The lines to extract run from the first line of the entries through the line that contains "The height and width of the screenshot is (376, 446)."; reproduce exactly those lines and no others.

BEGIN MATERIAL FOR THE TASK

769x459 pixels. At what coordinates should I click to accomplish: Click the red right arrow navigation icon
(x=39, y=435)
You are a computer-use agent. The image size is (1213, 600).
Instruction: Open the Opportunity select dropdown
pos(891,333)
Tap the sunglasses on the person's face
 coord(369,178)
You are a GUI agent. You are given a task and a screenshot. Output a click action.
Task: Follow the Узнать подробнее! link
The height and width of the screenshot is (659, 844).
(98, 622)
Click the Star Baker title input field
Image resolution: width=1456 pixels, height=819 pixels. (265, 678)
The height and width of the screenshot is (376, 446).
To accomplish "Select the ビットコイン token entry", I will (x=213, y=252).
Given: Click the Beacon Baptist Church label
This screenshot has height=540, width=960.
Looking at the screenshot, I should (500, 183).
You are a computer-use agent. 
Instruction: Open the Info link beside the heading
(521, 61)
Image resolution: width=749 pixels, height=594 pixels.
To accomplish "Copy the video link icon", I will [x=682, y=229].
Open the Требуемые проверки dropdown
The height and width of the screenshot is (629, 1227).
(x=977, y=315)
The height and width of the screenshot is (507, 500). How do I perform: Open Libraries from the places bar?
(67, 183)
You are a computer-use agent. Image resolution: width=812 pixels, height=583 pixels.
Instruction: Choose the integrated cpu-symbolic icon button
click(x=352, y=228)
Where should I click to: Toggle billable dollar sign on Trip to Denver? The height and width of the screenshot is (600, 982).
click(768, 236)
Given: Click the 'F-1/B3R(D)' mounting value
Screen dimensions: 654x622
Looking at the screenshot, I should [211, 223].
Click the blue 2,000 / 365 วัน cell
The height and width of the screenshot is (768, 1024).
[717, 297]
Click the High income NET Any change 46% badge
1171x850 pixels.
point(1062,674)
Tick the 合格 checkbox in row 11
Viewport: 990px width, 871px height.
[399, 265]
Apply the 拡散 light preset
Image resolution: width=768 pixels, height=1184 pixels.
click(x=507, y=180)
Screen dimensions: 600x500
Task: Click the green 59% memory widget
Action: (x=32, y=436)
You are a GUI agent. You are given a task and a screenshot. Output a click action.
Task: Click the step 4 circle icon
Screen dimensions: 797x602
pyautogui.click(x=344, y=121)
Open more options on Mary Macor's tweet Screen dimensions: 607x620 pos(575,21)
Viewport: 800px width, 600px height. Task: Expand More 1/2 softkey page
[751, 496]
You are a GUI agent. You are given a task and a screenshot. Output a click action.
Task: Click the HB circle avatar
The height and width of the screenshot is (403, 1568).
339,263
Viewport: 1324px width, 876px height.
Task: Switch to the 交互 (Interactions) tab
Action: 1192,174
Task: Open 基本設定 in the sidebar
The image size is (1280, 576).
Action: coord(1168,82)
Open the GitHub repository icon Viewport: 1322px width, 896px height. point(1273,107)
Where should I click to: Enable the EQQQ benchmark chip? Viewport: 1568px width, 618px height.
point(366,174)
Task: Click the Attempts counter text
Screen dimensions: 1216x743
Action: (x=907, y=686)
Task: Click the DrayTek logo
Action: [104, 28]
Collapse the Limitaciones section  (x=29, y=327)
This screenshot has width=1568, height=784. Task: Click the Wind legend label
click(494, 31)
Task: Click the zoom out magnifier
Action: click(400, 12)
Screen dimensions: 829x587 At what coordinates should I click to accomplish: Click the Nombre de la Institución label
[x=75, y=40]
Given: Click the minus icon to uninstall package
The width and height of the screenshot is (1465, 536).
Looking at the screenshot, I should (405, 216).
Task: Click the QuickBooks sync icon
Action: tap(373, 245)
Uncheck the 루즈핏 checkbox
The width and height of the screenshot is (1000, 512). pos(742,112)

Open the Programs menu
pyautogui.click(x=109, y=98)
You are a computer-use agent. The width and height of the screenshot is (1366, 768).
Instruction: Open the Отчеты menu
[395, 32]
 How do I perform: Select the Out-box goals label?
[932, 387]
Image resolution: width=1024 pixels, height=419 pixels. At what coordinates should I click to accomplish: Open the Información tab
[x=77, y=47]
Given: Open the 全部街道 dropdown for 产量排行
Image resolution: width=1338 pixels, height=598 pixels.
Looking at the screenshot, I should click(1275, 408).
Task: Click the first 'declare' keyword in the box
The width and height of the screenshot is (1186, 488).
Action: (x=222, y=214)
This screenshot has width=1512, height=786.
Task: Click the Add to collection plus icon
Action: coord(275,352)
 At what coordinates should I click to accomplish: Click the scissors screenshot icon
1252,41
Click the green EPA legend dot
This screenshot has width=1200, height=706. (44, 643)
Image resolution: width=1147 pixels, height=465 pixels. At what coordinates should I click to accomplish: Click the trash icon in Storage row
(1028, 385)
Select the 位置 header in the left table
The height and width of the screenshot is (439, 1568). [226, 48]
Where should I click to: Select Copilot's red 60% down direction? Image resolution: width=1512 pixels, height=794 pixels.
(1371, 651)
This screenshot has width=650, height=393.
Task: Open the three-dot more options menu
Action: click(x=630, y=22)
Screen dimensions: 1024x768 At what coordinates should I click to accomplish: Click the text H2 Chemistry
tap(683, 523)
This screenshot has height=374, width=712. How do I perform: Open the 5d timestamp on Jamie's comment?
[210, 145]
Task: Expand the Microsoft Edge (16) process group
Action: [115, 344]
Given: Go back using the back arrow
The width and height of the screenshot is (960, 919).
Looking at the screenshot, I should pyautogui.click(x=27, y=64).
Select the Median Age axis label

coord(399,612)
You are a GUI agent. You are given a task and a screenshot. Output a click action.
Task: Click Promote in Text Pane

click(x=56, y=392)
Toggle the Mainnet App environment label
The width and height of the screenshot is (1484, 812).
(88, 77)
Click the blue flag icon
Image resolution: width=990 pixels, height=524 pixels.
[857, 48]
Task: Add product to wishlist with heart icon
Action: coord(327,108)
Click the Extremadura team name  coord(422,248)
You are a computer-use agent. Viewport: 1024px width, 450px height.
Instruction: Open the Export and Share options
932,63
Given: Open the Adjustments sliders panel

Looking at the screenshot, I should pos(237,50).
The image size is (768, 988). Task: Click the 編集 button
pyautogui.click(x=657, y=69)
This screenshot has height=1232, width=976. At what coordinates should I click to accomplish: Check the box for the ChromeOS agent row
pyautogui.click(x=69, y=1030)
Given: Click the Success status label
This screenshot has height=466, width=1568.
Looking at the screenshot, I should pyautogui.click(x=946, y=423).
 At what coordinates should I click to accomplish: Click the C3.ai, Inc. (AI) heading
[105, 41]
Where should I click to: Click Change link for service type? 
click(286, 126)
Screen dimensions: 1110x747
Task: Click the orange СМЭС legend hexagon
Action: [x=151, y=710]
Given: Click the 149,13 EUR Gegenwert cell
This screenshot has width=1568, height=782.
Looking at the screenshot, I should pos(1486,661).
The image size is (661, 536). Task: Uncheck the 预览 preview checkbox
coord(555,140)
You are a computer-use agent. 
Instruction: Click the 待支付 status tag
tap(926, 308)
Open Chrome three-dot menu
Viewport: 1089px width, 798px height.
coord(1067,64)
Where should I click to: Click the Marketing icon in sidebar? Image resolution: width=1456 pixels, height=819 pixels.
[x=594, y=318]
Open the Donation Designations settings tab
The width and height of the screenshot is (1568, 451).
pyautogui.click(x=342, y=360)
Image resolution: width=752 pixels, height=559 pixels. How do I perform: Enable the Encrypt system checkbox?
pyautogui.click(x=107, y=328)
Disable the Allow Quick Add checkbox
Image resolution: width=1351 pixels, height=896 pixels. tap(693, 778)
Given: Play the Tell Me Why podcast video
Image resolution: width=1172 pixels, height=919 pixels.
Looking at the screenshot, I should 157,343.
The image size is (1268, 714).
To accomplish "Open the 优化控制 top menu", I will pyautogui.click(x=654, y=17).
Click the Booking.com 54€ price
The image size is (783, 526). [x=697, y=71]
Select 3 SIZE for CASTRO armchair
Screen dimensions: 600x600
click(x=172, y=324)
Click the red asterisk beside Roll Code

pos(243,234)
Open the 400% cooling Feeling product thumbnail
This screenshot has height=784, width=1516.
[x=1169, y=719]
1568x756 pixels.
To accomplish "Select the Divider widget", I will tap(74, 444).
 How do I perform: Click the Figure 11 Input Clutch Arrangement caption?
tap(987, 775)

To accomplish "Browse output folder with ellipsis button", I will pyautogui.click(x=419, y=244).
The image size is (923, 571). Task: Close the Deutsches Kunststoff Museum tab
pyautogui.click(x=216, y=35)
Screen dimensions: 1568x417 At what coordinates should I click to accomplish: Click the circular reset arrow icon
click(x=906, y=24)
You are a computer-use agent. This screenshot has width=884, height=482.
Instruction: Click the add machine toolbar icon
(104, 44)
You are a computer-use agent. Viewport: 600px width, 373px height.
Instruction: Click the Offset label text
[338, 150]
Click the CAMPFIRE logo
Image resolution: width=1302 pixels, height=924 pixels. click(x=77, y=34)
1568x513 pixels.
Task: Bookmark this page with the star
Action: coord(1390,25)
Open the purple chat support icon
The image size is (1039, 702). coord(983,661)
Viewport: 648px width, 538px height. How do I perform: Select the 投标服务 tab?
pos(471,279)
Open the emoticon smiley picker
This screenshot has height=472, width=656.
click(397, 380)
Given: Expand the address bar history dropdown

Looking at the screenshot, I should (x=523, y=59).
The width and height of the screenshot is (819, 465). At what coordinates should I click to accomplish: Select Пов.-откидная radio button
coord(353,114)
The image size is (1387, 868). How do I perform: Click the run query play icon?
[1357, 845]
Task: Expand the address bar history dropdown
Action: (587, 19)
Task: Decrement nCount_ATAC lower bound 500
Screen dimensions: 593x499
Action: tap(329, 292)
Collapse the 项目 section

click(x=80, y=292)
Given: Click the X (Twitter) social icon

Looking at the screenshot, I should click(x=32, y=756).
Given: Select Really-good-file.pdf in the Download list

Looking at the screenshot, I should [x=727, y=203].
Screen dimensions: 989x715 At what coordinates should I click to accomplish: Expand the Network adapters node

END MATERIAL FOR THE TASK

**EXPECTED OUTPUT**
769x459 pixels. At what coordinates should I click to accomplish: Click the red right arrow navigation icon
(x=39, y=435)
You are a computer-use agent. The image size is (1213, 600).
Instruction: Open the Opportunity select dropdown
pos(891,333)
Tap the sunglasses on the person's face
 coord(369,178)
You are a GUI agent. You are given a task and a screenshot. Output a click action.
Task: Follow the Узнать подробнее! link
The height and width of the screenshot is (659, 844).
(98, 622)
Click the Star Baker title input field
Image resolution: width=1456 pixels, height=819 pixels. (265, 678)
The height and width of the screenshot is (376, 446).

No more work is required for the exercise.